About a year ago I have replaced the regulator with Bosch blue part. The old part was knackered and the brushes were almost eaten up. Did they put in a 90A regulator although I think the part is the same for 90 and 120A

Bosch regulator









I read that apart from the regulator, theres also a different rectifier part by Bosch which also gets messed up, a diode burns and makes the alternator output less. 


> It's probably one of the rectifier pack diodes within the voltage regulators that has failed. This causes a half-wave on one of the three phases reducing overall power output and putting increased strain on the remaining five diodes. I've witnessed this many times on large three phase marine generators.


Bosch rectifier part









How to test and check before throwing (again) parts to a problem?

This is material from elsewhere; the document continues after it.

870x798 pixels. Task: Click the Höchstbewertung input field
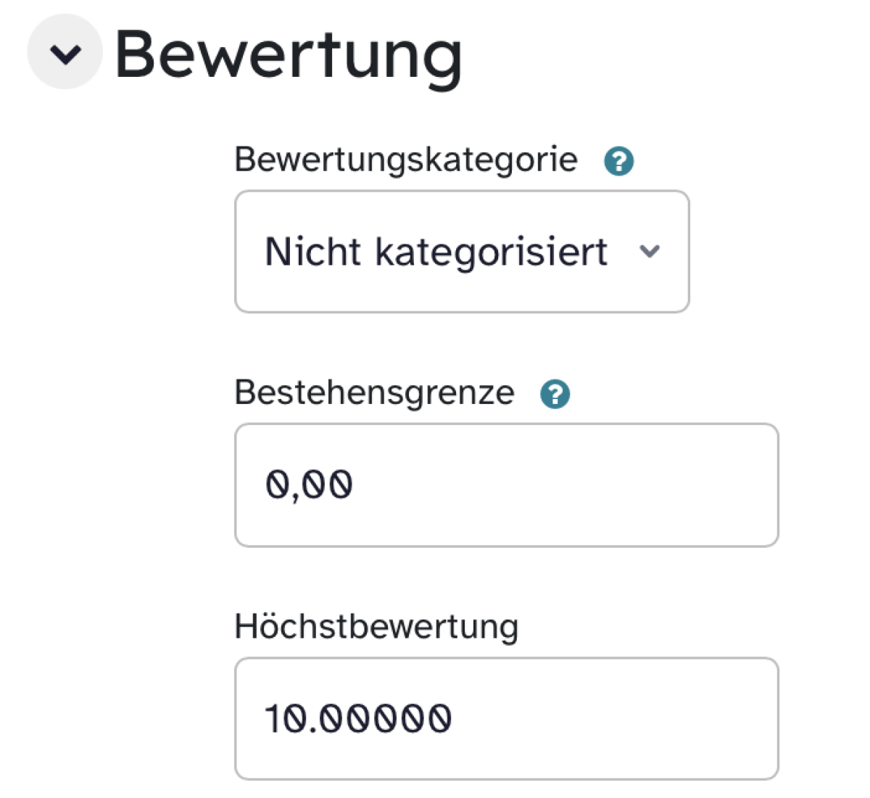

Aircon code 20 shows exactly the same voltage when testing with multimeter

*EDIT*: OK I understand the rectifier is the part below the regulator - can this be replaced with the alternator on the car?


----------



## desertstorm (Apr 25, 2017)

If you have already changed the voltage regulator once there is a possibility that slip rings are worn but more than likely from the fault description one or more diodes has failed on the rectifier. 
This requires soldering to be fitted and can't be done on the car really.
The alternator effectively produces 3 phase AC that is rectified by the diode bridge and if you lose a diode you lose roughly 33% of the capacity but also gain a load of AC ripple as the voltage output will not be smooth.


----------



## silkman (Jul 29, 2004)

My conclusion exactly. This also explains why my batteries keep dying as I have been buying new battery every year and a half. Probably it has been like so for a while.

Tested today and although the rectifier doesnt produce AC, diode reading on the alternator is low about 370. It should be 500 to 800.

Good two part series videos on alternator testing:










The problem is that there are two bosch parts, specs aren't definitive which is needed for 120A, so need to get the alternator out first and see whats installed:

Bosch rectifier parts:
Bosch order number: F 00M 123 244 
Bosch order number: F 00M 133 246


----------



## desertstorm (Apr 25, 2017)

You don't necessarily need a 120A alternator. I ran a 70A alternator on my TT and currently have a 90A one on the car that would probably run fine on a TT if you do not use all the load consumers at the same time. The Alternator output is specified to keep up with the required output if you have engine, headlights, heated rear screen, wipers, heated seats, fan,stereo etc all going at the same time. If you weren't using them all at the same time you could run a smaller alternator. 
It may be cheaper and easier looking for a second hand alternator.
I had a look at my old 120A alternator 2002 vintage part number 028903028E and dropped the voltage regulator and rear cover off. The part number of the diode pack is F00M133201 which appears to be replaced by F000133246 .
https://www.autodoc.co.uk/bosch/761677



















If you replace the Diode pack you will need to disconnect these joints and remake them on the new pack . They look to either be mechanically crimped or fused somehow. Probably the trickiest part of replacing the bridge. Do you have a decent high power soldering iron?.


----------



## silkman (Jul 29, 2004)

Awesome. Thanks for the heads up. [smiley=thumbsup.gif]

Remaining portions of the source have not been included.